Gavin Anna, Rous Brian, Marcos-Gragera Rafael, Middleton Richard, Steliarova-Foucher Eva, Maynadie Marc, Zanetti Roberto, Visser Otto
N. Ireland Cancer Registry, Queen's University, Belfast, Northern Ireland, United Kingdom.
National Cancer Registration Service, England, United Kingdom.
Eur J Cancer. 2015 Jun;51(9):1109-22. doi: 10.1016/j.ejca.2014.02.008. Epub 2014 Mar 12.
Haematological malignancies (HM) represent over 6% of the total cancer incidence in Europe and affect all ages, ranging between 45% of all cancers in children and 7% in the elderly. Thirty per cent of childhood cancer deaths are due to HM, 8% in the elderly. Their registration presents specific challenges, mainly because HM may transform or progress in the course of the disease into other types of HM. In the context of cancer registration decisions have to be made about classifying subsequent notifications on the same patient as the same tumour (progression), a transformation or a new tumour registration. Allocation of incidence date and method of diagnosis must also be standardised. We developed European Network of Cancer Registries (ENCR) recommendations providing specific advice for cancer registries to use haematology and molecular laboratories as data sources, conserve the original date of incidence in case of change of diagnosis, make provision for recording both the original as well as transformed tumour and to apply precise rules for recording and counting multiple diagnoses. A reference table advising on codes which reflect a potential transformation or a new tumour is included. This work will help to improve comparability of data produced by population-based cancer registries, which are indispensable for aetiological research, health care planning and clinical research, an increasing important area with the application of targeted therapies.

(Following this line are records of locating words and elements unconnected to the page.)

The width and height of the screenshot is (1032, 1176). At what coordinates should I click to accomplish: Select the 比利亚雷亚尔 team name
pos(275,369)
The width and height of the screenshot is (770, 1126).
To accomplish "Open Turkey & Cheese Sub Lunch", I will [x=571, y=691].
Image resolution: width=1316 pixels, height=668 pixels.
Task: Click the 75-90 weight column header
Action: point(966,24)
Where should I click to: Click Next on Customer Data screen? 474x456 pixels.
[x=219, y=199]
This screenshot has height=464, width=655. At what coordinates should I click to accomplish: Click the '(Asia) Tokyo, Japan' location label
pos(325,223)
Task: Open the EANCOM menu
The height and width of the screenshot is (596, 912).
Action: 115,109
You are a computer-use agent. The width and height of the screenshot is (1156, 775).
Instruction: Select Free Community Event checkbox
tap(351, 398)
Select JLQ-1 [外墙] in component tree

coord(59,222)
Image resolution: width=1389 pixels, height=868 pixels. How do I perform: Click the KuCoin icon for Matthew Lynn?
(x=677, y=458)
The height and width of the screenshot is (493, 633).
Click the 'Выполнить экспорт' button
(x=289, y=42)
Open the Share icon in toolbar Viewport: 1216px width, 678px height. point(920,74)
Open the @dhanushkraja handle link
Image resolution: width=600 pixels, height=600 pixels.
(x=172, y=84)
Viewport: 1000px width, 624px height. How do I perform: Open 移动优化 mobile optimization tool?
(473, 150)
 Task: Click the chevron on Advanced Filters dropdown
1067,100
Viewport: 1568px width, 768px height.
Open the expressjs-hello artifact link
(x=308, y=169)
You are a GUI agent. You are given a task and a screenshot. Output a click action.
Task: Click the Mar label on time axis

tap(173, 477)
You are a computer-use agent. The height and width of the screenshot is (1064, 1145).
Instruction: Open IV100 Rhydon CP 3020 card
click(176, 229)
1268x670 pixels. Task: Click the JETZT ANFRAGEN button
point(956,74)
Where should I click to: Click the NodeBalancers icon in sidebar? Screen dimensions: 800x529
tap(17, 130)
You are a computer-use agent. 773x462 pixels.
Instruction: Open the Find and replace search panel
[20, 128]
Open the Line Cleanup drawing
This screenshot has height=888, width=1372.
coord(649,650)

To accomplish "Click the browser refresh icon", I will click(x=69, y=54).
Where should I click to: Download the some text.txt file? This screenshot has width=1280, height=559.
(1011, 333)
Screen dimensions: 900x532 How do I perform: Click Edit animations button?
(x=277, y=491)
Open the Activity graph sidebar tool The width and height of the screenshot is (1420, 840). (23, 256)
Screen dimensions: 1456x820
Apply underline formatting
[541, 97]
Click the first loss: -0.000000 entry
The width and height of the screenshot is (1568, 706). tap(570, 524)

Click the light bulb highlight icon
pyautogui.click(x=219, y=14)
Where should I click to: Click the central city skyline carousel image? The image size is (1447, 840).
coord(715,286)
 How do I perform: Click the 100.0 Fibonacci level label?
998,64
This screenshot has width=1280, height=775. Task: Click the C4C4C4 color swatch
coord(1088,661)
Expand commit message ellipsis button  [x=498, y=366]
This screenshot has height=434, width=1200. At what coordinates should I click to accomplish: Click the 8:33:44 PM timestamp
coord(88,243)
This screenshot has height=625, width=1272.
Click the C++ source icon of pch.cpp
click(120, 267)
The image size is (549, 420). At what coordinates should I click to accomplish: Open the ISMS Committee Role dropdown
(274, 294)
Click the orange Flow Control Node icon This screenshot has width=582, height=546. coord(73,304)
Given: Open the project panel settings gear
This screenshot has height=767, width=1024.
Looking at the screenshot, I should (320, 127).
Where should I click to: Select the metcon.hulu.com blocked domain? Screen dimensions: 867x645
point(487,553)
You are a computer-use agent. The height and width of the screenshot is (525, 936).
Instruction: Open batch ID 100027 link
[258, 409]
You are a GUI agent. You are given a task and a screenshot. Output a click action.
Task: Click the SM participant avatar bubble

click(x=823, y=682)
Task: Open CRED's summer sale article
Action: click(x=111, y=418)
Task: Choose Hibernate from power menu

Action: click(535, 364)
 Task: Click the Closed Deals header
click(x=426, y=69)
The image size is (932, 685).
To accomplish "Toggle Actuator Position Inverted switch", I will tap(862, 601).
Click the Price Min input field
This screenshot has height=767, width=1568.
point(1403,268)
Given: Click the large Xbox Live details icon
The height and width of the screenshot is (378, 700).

血液系统恶性肿瘤(HM)占欧洲癌症总发病率的6%以上,影响各个年龄段,在儿童所有癌症中占45%,在老年人中占7%。儿童癌症死亡的30%归因于HM,老年人中这一比例为8%。其登记存在特殊挑战,主要是因为HM在疾病过程中可能转变或进展为其他类型的HM。在癌症登记方面,必须就将同一患者的后续通知分类为同一肿瘤(进展)、转变或新肿瘤登记做出决定。发病日期的分配和诊断方法也必须标准化。我们制定了欧洲癌症登记网络(ENCR)的建议,为癌症登记处提供具体建议,以血液学和分子实验室作为数据来源,在诊断改变时保留发病原始日期,规定记录原始肿瘤和转变后肿瘤,并应用精确规则记录和计算多重诊断。其中包括一个参考表,就反映潜在转变或新肿瘤的编码提供建议。这项工作将有助于提高基于人群的癌症登记处产生的数据的可比性,这对于病因学研究、医疗保健规划和临床研究不可或缺,随着靶向治疗的应用,这一领域变得越来越重要。